▸ Task statement
Print, in exact form, the lines below from the one containing "Open the font name dropdown" through the one containing "The image size is (1371, 771).", and omit all others.

:: Data for analysis

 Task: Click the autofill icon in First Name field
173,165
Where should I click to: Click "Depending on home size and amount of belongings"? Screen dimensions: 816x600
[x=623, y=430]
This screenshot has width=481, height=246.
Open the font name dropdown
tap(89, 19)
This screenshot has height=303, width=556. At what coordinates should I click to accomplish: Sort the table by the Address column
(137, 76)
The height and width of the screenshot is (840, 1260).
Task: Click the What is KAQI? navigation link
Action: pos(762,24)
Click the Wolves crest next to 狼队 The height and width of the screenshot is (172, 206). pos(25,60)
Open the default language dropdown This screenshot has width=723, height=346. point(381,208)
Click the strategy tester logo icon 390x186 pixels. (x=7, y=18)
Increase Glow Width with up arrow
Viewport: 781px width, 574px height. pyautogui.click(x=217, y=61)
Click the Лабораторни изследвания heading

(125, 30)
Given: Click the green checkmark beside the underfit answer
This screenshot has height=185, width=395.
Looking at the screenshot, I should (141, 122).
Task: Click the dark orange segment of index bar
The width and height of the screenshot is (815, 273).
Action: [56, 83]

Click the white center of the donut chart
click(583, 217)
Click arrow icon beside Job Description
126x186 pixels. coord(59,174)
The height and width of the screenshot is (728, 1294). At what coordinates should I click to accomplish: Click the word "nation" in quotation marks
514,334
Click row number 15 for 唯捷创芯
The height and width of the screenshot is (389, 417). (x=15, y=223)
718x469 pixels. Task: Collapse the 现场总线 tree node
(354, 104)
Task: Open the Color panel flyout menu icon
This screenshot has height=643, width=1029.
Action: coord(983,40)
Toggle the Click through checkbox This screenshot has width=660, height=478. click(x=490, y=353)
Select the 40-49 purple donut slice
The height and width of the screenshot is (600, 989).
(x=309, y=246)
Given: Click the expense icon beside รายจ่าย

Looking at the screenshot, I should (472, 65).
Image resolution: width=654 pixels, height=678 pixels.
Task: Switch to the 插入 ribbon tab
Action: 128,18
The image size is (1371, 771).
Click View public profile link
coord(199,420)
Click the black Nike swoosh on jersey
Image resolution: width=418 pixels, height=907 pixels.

::::

▸ Response box
Open the font name dropdown
tap(89, 19)
This screenshot has height=303, width=556. At what coordinates should I click to accomplish: Sort the table by the Address column
(137, 76)
The height and width of the screenshot is (840, 1260).
Task: Click the What is KAQI? navigation link
Action: pos(762,24)
Click the Wolves crest next to 狼队 The height and width of the screenshot is (172, 206). pos(25,60)
Open the default language dropdown This screenshot has width=723, height=346. point(381,208)
Click the strategy tester logo icon 390x186 pixels. (x=7, y=18)
Increase Glow Width with up arrow
Viewport: 781px width, 574px height. pyautogui.click(x=217, y=61)
Click the Лабораторни изследвания heading

(125, 30)
Given: Click the green checkmark beside the underfit answer
This screenshot has height=185, width=395.
Looking at the screenshot, I should (141, 122).
Task: Click the dark orange segment of index bar
The width and height of the screenshot is (815, 273).
Action: [56, 83]

Click the white center of the donut chart
click(583, 217)
Click arrow icon beside Job Description
126x186 pixels. coord(59,174)
The height and width of the screenshot is (728, 1294). At what coordinates should I click to accomplish: Click the word "nation" in quotation marks
514,334
Click row number 15 for 唯捷创芯
The height and width of the screenshot is (389, 417). (x=15, y=223)
718x469 pixels. Task: Collapse the 现场总线 tree node
(354, 104)
Task: Open the Color panel flyout menu icon
This screenshot has height=643, width=1029.
Action: coord(983,40)
Toggle the Click through checkbox This screenshot has width=660, height=478. click(x=490, y=353)
Select the 40-49 purple donut slice
The height and width of the screenshot is (600, 989).
(x=309, y=246)
Given: Click the expense icon beside รายจ่าย

Looking at the screenshot, I should (472, 65).
Image resolution: width=654 pixels, height=678 pixels.
Task: Switch to the 插入 ribbon tab
Action: 128,18
The image size is (1371, 771).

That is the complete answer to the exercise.